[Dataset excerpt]
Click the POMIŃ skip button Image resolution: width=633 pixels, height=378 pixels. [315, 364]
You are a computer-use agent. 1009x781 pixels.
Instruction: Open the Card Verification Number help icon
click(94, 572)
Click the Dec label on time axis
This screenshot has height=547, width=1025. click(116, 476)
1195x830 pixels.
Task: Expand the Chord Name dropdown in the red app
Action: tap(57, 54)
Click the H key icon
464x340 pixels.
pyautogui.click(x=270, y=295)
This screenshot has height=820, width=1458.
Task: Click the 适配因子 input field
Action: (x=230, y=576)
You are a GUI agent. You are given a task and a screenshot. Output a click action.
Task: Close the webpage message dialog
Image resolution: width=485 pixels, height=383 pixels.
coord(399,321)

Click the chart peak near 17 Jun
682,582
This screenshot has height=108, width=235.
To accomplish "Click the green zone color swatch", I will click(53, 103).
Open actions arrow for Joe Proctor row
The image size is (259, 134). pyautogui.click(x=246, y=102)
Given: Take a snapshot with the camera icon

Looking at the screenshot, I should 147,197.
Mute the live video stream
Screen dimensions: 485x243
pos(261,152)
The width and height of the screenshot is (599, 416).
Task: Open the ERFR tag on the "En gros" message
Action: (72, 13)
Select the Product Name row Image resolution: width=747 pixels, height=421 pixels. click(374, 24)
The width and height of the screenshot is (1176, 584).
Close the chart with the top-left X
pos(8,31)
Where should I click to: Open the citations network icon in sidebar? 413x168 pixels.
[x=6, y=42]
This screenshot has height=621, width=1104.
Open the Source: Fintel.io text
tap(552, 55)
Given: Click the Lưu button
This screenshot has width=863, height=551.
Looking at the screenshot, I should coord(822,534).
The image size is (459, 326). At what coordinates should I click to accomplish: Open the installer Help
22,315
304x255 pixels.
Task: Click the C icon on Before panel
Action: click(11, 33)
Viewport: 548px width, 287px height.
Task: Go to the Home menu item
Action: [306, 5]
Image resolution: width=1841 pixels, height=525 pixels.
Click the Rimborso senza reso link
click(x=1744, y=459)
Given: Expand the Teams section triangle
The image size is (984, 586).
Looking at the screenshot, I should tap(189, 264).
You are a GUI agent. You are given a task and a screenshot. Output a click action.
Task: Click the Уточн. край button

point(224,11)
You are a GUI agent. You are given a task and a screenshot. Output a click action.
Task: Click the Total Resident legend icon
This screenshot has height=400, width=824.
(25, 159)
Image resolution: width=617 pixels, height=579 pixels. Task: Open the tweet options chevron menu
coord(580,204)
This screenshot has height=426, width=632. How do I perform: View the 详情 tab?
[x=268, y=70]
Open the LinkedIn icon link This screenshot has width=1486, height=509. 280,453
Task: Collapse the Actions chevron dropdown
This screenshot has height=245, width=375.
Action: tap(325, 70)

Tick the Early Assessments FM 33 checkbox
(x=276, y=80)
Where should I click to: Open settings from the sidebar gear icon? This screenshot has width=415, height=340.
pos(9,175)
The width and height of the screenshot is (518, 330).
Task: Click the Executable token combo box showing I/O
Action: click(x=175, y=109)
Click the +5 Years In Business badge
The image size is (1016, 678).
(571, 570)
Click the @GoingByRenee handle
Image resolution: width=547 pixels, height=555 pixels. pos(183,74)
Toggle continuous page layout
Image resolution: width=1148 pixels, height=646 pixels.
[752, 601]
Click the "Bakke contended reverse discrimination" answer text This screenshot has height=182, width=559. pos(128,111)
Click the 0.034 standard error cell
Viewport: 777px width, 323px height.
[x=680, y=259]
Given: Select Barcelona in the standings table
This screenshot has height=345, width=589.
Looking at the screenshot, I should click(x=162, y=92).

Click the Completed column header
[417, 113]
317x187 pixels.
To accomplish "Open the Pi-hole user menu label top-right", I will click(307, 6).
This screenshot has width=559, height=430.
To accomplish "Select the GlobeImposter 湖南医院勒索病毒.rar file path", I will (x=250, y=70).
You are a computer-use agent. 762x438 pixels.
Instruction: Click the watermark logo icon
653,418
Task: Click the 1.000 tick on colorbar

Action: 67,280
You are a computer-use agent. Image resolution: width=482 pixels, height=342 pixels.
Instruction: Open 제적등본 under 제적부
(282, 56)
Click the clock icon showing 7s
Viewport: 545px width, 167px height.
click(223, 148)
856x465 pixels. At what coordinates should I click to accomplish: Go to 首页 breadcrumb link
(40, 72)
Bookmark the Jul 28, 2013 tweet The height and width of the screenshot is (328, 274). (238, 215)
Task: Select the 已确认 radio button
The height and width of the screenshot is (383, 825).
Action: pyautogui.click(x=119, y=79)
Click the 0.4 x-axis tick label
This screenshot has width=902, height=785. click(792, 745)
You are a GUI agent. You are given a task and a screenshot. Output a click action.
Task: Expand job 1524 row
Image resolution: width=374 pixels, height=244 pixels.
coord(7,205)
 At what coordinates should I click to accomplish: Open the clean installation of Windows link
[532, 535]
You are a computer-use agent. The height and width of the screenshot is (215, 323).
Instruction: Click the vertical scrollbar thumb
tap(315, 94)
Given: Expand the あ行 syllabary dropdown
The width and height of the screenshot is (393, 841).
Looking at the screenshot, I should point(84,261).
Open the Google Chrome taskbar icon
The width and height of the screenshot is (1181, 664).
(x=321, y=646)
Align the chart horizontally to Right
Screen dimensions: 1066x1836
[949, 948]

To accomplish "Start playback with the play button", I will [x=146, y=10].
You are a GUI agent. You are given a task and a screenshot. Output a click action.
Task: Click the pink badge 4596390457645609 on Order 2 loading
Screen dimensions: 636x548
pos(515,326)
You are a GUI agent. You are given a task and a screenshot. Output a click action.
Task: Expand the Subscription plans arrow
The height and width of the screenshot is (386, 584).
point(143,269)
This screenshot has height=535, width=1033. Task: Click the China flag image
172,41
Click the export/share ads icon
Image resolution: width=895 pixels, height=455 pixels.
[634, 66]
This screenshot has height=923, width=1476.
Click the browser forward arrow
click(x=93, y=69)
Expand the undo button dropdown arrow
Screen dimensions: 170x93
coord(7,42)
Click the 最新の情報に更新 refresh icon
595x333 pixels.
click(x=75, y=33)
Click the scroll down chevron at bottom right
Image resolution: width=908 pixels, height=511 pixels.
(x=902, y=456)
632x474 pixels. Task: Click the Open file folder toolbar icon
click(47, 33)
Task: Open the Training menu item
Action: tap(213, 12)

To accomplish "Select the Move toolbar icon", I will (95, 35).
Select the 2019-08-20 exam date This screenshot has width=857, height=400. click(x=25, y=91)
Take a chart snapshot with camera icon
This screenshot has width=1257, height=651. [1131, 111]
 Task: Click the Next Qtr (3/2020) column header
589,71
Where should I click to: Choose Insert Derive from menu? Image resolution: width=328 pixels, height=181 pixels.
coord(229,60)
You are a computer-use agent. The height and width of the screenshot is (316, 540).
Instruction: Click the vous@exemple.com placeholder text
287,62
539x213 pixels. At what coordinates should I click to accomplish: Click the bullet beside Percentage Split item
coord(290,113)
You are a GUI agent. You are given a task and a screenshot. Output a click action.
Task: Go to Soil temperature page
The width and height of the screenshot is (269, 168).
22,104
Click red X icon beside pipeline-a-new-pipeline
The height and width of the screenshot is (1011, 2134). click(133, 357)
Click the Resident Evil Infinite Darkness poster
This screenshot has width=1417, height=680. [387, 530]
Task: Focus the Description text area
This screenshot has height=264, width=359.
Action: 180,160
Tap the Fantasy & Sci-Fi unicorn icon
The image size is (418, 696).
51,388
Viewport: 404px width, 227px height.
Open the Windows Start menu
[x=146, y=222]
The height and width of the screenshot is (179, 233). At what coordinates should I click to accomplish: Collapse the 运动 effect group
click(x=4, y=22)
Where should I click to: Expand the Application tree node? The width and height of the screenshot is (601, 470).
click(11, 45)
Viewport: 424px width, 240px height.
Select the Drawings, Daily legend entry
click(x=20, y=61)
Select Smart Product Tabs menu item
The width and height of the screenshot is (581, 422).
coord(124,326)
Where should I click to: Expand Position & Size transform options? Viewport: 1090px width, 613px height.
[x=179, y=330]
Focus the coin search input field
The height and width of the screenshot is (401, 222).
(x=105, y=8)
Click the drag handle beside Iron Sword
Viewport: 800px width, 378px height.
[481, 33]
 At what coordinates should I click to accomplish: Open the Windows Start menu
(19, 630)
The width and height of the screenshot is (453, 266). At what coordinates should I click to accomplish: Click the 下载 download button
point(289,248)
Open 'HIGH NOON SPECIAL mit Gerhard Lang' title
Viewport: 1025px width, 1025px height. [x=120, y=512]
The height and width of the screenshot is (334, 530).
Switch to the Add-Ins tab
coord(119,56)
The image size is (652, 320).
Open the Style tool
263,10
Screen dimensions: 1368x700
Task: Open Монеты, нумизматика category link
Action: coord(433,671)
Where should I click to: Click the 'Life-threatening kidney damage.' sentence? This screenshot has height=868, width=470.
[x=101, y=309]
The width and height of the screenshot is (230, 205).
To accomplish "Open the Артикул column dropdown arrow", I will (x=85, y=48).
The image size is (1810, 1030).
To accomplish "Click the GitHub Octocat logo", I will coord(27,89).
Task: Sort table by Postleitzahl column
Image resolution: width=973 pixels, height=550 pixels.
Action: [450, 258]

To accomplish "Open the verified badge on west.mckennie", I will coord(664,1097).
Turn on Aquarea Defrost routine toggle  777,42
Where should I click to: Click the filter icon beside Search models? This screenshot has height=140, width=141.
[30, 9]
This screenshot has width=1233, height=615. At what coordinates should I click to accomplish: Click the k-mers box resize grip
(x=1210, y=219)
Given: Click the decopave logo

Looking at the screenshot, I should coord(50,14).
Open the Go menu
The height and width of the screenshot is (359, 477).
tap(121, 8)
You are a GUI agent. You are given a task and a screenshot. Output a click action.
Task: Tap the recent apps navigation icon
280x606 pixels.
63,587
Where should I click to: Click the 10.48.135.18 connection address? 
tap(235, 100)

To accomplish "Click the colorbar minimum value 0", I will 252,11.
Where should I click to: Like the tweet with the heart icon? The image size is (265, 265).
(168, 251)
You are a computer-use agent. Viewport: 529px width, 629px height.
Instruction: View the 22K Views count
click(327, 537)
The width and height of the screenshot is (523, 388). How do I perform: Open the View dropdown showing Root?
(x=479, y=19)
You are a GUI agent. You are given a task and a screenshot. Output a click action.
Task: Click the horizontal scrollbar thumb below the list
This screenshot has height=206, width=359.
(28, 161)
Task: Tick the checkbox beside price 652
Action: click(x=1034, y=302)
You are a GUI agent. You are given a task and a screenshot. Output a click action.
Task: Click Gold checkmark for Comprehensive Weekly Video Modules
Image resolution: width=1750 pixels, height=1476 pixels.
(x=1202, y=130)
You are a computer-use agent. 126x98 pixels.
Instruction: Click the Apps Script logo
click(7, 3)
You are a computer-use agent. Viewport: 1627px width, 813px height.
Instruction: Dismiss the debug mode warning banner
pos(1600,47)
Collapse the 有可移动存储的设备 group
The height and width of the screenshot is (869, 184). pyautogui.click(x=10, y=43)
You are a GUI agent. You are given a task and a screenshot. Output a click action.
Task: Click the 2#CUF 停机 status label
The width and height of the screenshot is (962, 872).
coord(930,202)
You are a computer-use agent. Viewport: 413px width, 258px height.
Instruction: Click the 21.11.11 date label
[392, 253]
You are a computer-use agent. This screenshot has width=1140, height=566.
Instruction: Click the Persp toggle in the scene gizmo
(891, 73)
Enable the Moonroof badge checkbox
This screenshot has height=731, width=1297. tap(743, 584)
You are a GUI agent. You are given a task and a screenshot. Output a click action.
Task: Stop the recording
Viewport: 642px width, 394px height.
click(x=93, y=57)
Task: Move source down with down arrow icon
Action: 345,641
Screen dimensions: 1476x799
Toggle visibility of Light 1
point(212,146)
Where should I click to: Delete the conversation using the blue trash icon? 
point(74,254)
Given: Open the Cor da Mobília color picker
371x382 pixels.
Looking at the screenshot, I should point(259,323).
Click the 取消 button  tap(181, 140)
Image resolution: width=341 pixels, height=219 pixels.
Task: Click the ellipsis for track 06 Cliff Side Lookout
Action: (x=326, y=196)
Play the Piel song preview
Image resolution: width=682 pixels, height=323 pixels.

PROBLEM TO WORK ON: Can you extract every line from the items above that contains the word "snapshot"? Treat uppercase and lowercase as different.

REPLY TO THE EXERCISE:
Given: Take a snapshot with the camera icon
Take a chart snapshot with camera icon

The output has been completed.